VI: Discrete + Continuous RVs inference: gradient estimation ?

tensorflow==2.7.0
tensorflow-probability==0.14.1

TLDR

To perform VI on discrete RVs, should I use:

A- the REINFORCE gradient estimator
B- the Gumbel-Softmax reparametrization
C- another solution

and how to implement it ?

Problem statement

Sorry in advance for the long issue, but I believe the problem requires some explaining.

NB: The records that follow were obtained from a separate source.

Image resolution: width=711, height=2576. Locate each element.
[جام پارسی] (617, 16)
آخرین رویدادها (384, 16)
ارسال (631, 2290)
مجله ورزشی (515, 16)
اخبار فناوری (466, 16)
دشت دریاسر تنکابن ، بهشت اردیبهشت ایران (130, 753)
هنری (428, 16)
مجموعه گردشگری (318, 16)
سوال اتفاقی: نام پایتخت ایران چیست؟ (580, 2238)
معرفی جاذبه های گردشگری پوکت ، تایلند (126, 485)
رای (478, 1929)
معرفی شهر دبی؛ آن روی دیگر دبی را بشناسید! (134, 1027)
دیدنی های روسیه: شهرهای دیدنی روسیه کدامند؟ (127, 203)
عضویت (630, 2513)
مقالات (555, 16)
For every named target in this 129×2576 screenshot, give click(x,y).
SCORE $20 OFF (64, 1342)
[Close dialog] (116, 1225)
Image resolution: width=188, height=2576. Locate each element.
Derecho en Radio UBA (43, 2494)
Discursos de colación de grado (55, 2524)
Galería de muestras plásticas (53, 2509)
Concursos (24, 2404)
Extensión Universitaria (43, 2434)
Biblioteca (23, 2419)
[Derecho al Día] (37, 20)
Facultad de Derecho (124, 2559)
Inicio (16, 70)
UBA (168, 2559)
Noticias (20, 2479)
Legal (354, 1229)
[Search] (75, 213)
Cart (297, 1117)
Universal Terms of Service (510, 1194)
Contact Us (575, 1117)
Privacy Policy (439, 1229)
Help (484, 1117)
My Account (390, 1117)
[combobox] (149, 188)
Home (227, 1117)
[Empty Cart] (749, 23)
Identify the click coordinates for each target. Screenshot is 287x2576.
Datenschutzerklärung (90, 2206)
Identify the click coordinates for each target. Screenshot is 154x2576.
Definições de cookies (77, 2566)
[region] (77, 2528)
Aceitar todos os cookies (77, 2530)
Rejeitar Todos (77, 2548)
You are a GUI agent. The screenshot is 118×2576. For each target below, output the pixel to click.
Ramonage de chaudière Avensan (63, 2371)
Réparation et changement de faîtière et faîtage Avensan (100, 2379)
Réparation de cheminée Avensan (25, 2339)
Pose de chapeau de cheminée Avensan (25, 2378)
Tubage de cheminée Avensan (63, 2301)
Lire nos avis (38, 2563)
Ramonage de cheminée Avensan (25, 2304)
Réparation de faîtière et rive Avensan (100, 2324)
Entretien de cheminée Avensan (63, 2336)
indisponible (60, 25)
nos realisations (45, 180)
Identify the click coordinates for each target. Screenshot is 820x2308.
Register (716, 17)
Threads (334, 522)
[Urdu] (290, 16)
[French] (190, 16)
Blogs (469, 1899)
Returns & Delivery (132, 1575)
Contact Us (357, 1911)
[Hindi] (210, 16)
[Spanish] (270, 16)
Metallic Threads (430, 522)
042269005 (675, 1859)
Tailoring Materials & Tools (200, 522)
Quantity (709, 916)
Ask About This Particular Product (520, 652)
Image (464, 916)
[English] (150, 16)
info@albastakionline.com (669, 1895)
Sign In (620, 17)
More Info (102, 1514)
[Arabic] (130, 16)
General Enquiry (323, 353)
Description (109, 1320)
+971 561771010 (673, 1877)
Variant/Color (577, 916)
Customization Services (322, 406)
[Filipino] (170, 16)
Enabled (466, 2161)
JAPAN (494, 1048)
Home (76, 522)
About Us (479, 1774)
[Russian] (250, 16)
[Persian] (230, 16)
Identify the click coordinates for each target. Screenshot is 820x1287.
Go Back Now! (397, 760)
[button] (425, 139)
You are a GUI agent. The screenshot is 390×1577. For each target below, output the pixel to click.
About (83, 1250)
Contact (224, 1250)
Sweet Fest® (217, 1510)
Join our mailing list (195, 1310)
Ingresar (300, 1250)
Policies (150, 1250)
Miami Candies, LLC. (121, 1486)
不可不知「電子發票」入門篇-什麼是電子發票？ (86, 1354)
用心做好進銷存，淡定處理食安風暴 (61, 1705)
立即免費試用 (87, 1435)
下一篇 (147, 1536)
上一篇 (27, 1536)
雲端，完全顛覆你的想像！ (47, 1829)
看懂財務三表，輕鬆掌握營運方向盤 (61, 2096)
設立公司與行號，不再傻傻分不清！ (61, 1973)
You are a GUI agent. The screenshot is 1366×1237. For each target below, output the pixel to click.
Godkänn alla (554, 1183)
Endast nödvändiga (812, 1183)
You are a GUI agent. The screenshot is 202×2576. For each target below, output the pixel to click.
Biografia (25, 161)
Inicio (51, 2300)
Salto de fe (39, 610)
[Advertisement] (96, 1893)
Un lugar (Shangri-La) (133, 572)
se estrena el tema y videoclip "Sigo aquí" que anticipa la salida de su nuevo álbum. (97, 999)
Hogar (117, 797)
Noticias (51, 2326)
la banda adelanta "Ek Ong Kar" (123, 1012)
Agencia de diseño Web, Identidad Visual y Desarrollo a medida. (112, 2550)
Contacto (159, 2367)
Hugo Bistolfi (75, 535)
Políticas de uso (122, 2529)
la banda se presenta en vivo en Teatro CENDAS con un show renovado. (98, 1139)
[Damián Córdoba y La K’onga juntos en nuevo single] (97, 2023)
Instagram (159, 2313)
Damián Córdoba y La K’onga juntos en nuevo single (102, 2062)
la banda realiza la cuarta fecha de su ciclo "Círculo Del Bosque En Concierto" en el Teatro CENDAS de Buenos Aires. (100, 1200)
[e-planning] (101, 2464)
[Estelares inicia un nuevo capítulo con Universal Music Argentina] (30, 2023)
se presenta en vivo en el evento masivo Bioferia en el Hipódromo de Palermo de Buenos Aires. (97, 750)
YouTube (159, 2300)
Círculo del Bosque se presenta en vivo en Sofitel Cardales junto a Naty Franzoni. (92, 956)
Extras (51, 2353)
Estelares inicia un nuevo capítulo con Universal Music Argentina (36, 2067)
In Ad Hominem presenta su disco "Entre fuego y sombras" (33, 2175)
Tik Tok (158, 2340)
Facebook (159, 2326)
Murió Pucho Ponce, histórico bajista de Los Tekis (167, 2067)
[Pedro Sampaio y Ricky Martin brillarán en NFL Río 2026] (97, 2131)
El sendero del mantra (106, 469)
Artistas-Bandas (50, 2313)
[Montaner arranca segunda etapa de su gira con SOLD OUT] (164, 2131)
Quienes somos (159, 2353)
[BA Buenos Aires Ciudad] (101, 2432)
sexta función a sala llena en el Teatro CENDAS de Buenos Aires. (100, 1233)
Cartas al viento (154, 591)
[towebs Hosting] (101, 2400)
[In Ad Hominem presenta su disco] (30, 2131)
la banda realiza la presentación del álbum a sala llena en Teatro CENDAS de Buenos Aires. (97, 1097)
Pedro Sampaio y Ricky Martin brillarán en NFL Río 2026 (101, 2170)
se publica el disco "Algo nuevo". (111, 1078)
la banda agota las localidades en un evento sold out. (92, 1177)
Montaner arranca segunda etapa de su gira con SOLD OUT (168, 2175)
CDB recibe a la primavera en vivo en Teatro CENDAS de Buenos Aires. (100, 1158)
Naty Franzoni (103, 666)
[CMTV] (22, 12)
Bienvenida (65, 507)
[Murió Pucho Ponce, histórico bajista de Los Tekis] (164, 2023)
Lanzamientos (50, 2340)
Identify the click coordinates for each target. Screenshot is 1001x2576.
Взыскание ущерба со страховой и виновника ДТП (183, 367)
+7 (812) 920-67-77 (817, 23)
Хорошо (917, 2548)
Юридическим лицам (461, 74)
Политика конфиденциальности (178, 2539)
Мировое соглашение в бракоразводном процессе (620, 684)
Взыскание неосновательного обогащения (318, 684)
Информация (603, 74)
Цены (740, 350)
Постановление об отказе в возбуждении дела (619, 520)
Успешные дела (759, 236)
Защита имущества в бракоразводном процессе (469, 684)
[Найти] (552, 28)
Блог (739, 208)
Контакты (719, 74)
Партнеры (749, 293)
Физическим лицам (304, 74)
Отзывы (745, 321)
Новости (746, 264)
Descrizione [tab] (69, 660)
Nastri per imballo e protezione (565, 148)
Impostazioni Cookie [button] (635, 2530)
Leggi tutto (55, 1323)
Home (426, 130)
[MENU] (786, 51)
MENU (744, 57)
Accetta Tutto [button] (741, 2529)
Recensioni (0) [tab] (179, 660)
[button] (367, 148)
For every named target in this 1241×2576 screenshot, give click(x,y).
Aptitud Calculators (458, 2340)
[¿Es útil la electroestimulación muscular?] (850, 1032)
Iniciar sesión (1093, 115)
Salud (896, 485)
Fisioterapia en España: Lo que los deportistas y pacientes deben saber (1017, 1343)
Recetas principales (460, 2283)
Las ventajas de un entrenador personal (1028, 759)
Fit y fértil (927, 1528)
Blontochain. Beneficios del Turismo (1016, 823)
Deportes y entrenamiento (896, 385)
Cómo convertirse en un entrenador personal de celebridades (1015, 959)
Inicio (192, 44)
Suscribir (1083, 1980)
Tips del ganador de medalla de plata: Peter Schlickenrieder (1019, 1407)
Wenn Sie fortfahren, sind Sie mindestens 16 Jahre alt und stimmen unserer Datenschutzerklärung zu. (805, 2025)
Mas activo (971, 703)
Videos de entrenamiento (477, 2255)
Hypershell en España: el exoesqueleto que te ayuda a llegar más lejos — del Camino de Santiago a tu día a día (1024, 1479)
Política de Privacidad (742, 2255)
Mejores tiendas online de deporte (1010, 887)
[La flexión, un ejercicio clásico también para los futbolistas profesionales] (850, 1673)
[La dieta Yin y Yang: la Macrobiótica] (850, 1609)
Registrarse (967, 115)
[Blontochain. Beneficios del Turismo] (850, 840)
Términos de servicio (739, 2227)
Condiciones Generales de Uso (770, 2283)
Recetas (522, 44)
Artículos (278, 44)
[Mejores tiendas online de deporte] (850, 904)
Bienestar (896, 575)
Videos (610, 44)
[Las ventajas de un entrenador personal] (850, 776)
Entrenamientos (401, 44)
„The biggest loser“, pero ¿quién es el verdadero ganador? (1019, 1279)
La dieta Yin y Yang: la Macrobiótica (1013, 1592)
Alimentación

I want to implement a Hierarchical Bayesian Model involving both continuous and discrete Random Variables. A minimal example is a Gaussian Mixture model:

import tensorflow as tf
import tensorflow_probability as tfp

tfd = tfp.distributions
tfb = tfp.bijectors

G = 2

p = tfd.JointDistributionNamed(
    model=dict(
        mu=tfd.Sample(
            tfd.Normal(0., 1.),
            sample_shape=(G,)
        ),
        z=tfd.Categorical(
            probs=tf.ones((G,)) / G
        ),
        x=lambda mu, z: tfd.Normal(
            loc=mu[z],
            scale=1.
        )
    )
)

In this example I don't use the tfd.Mixture API on purpose to expose the Categorical label. I want to perform Variational Inference in this context, and for instance given an observed x fit over the posterior of z a Categorical distribution with parametric probabilities:

q_probs = tfp.util.TransformedVariable(
    tf.ones((G,)) / G,
    tfb.SoftmaxCentered(),
    name="q_probs"
)
q_loc = tf.Variable(0., name="q_loc")
q_scale = tfp.util.TransformedVariable(
    1.,
    tfb.Exp(),
    name="q_scale"
)

q = tfd.JointDistributionNamed(
    model=dict(
        mu=tfd.Normal(q_loc, q_scale),
        z=tfd.Categorical(probs=q_probs)
    )
)

The issue is: when computing the ELBO and trying to optimize for the optimal q_probs I cannot use the reparameterization gradient estimators: this is AFAIK because z is a discrete RV:


def log_prob_fn(**kwargs):
    return p.log_prob(
        **kwargs,
        x=tf.constant([2.])
    )

optimizer = tf.optimizers.SGD()

@tf.function
def fit_vi():
    return tfp.vi.fit_surrogate_posterior(
        target_log_prob_fn=log_prob_fn,
        surrogate_posterior=q,
        optimizer=optimizer,
        num_steps=10,
        sample_size=8
    )

_ = fit_vi() 
# This last line raises:
# ValueError: Distribution `surrogate_posterior` must be reparameterized, i.e.,a diffeomorphic transformation
# of a parameterless distribution. (Otherwise this function has a biased gradient.)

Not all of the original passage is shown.